CHAPTER 2

Dominating the open area are a few large Post Oaks, Quercus stellata. Even in the leafless state, the Post Oak is readily recognizable. It is a large tree with an irregular canopy and crooked branches. There is often a lot of dead wood in the canopy.

The leaves are distinctive as well, having one large lobe on each side. Often they are somewhat cross-shaped.

Oak flowers are small, inconspicuous, and wind-pollinated. The male flowers are produced in catkins early in the spring when the leaves are small.

One of the common spring herbs in this area is Chickweed, Stellaria media. A member of the Caryophyllaceae, it has five petals which are so deeply cleft that they look like ten petals.

Spring Beauty, Claytonia virginica, is a delicate, beautiful member of our early spring flora. Dainty though the plants may be, however, they grow from deep-seated corms which are difficult to collect for specimens.

Crow Poison, Nothoscordum bivalve, is probably our most abundant spring wildflower, and it blooms profusely in the fall as well. It is often mistaken for the edible species of wild onions, but should be avoided as it is somewhat poisonous. It lacks the strong onion or garlic scent of true onions.

Mounds of bright yellow Buttercups (Ranunculus) can be found in damp spots.

A closer look at one of the flowers reveals the many stamens and apocarpous gynoecium.

Peppergrass, Lepidium virginicum, is a common weedy member of the mustard family. Its oval fruits which are called siliques can be used in food as peppery spice.

Winecups (Callirho‘ involucrata) are spring favorites--nothing else is quite the same color. Like all members of the Malvaceae or Cotton Family, Winecups have monadelphous stamens.

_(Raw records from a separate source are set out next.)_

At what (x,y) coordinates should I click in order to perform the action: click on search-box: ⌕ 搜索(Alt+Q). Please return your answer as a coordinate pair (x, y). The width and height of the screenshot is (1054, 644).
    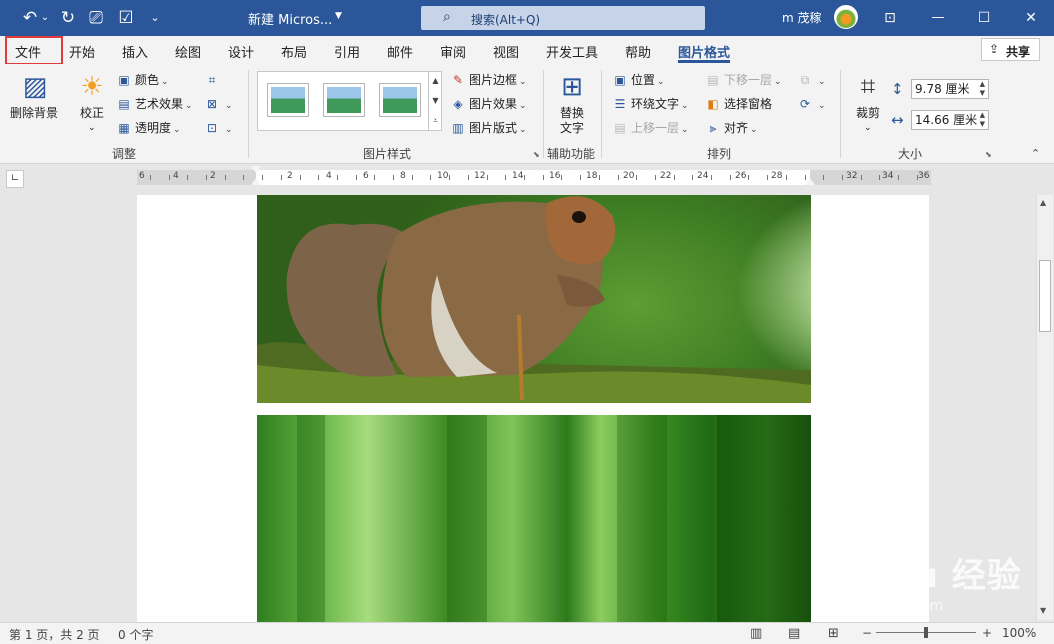
    Looking at the image, I should click on (563, 18).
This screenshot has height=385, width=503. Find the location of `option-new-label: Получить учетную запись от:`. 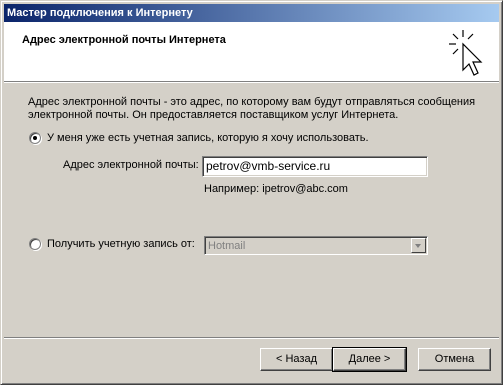

option-new-label: Получить учетную запись от: is located at coordinates (121, 244).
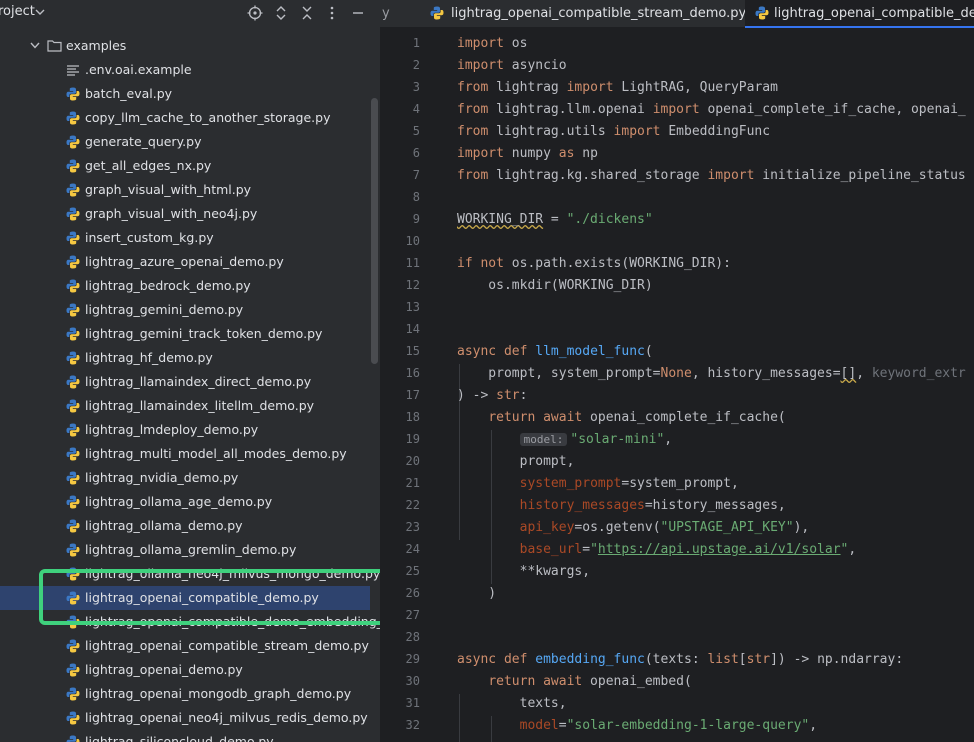 The image size is (974, 742). What do you see at coordinates (554, 286) in the screenshot?
I see `code-line: os.mkdir(WORKING_DIR)` at bounding box center [554, 286].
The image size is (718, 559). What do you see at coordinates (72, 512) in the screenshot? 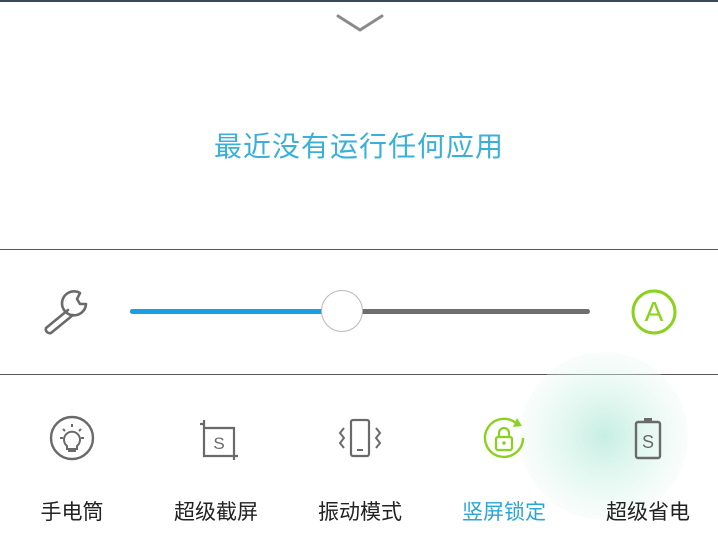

Beneath the calyx is an epicalyx, a collection of bracts. This is feature common to many members of the family.

This yellow Evening Primrose (Oenothera laciniata) is a cousin of the larger pink Evening Primroses common along roadsides.

There is a lot of dewberry (Rubus trivialis) in the park, both under the trees and in the open. The white flowers are typical of the rose family.

After the petals fall, the developing fruits can be seen.

They get larger..

... and larger.

Each is an aggregate of tiny drupes. Ripe dewberries are relished by animals and human snackers alike.